### Data shown
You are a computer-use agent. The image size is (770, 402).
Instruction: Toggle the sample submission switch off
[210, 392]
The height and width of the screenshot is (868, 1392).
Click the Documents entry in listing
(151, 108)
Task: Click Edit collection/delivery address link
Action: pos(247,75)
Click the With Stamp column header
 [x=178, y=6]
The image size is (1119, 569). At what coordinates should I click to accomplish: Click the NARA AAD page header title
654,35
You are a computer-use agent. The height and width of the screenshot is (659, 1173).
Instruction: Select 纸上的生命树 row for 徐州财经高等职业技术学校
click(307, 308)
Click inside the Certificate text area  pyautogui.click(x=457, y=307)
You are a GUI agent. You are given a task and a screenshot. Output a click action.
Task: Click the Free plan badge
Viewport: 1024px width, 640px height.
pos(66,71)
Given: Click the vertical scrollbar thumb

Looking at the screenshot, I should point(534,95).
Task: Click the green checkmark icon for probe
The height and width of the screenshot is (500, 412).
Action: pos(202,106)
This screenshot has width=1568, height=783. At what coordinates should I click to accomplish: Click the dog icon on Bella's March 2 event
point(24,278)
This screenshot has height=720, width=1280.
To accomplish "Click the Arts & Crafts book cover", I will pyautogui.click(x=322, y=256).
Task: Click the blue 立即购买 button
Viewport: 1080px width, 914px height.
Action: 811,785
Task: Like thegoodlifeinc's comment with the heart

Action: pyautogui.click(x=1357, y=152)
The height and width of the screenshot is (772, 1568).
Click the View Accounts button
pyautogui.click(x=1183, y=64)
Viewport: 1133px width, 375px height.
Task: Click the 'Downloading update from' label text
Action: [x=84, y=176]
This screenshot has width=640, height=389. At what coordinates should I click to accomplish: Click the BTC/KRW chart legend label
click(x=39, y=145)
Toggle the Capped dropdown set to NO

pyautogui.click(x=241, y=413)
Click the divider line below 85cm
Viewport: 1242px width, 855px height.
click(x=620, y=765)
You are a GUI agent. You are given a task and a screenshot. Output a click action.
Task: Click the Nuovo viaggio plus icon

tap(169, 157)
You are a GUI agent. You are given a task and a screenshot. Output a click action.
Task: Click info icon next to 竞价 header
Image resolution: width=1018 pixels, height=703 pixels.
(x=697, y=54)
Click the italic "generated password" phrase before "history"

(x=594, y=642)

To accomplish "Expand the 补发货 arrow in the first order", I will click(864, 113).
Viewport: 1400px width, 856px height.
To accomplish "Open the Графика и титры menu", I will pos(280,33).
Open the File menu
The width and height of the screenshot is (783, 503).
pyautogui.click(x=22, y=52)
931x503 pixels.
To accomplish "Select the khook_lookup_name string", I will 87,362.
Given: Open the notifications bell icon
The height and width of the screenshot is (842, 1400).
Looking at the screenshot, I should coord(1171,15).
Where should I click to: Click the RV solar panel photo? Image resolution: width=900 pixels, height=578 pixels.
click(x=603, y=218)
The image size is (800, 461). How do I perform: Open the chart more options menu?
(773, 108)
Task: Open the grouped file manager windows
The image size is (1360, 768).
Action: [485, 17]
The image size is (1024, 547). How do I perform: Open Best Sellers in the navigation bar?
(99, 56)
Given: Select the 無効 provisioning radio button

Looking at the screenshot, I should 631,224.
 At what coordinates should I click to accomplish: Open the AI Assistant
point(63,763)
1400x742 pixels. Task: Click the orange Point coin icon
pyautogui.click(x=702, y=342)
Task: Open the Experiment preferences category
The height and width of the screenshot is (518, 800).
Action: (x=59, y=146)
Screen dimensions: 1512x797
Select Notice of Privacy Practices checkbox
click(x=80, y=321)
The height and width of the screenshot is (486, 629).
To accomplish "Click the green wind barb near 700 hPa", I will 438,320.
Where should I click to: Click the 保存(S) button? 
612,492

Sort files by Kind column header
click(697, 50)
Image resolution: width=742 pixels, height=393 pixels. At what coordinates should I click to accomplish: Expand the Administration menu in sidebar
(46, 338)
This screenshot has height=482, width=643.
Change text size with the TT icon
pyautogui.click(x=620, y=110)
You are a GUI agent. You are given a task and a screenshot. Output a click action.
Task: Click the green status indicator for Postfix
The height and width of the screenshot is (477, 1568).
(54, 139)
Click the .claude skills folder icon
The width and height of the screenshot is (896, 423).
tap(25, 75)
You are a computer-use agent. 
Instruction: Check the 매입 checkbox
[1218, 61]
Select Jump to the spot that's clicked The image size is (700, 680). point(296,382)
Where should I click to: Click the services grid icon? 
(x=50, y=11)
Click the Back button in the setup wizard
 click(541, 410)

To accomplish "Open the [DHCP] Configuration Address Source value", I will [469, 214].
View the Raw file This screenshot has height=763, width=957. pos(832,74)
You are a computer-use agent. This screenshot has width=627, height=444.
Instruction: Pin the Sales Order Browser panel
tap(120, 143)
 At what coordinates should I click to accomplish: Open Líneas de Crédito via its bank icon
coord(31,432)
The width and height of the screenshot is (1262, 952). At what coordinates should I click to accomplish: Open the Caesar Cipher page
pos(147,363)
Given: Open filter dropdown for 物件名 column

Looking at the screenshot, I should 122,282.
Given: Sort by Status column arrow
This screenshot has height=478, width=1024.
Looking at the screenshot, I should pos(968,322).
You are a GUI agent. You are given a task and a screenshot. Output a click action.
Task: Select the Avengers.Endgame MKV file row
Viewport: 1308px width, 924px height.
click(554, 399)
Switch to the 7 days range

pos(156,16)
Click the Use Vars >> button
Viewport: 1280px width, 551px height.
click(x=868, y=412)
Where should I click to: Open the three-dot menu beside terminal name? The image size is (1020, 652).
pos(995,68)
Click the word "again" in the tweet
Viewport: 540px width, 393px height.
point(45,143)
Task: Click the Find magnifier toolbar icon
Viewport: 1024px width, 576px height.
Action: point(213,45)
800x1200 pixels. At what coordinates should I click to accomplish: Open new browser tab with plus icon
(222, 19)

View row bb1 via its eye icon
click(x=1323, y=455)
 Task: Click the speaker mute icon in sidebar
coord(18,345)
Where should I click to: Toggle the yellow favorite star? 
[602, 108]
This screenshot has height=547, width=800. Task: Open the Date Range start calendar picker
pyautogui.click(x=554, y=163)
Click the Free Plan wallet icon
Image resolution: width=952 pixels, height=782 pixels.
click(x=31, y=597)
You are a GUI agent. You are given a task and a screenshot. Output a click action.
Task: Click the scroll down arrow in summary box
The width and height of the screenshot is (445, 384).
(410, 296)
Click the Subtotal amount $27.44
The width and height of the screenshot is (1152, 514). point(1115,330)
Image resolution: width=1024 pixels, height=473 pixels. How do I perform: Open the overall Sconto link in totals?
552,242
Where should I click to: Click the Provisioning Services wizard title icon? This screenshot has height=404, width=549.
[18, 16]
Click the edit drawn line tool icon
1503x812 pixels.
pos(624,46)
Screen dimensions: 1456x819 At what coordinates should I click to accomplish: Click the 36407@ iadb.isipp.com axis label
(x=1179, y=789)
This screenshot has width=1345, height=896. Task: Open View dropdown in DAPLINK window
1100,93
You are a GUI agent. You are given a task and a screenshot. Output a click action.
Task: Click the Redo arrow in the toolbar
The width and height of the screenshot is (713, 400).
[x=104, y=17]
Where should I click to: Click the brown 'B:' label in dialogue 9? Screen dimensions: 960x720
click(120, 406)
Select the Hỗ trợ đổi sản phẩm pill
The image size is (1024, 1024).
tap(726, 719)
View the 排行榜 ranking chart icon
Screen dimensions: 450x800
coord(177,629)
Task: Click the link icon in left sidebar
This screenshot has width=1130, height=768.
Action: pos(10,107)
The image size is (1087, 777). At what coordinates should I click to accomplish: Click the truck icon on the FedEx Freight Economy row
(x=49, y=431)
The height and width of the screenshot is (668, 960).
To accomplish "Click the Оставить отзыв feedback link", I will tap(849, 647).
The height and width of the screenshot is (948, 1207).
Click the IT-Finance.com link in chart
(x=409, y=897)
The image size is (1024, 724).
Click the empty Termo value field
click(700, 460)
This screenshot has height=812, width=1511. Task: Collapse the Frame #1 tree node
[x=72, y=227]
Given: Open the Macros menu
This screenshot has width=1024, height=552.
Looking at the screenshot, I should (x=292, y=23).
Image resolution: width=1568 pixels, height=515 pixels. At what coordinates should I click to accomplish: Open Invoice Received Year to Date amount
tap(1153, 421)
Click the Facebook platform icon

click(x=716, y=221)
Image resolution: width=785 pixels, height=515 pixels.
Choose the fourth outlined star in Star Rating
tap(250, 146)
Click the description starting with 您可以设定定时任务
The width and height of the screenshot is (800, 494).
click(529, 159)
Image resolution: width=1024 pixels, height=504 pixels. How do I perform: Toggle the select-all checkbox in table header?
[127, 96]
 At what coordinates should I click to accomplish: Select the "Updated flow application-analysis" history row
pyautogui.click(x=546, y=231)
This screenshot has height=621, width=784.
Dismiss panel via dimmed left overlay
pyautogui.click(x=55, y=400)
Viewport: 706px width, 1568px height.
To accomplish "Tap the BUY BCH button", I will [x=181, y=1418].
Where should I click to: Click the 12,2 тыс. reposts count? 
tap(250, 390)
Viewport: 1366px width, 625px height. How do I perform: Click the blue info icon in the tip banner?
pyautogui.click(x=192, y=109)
######
## Task goal:
Copy every line of the records from the one containing "Given: Select the" down to the one containing "click(697, 50)", keeping both of those lines.

## Output:
Given: Select the 無効 provisioning radio button

Looking at the screenshot, I should 631,224.
 At what coordinates should I click to accomplish: Open the AI Assistant
point(63,763)
1400x742 pixels. Task: Click the orange Point coin icon
pyautogui.click(x=702, y=342)
Task: Open the Experiment preferences category
The height and width of the screenshot is (518, 800).
Action: (x=59, y=146)
Screen dimensions: 1512x797
Select Notice of Privacy Practices checkbox
click(x=80, y=321)
The height and width of the screenshot is (486, 629).
To accomplish "Click the green wind barb near 700 hPa", I will 438,320.
Where should I click to: Click the 保存(S) button? 
612,492

Sort files by Kind column header
click(697, 50)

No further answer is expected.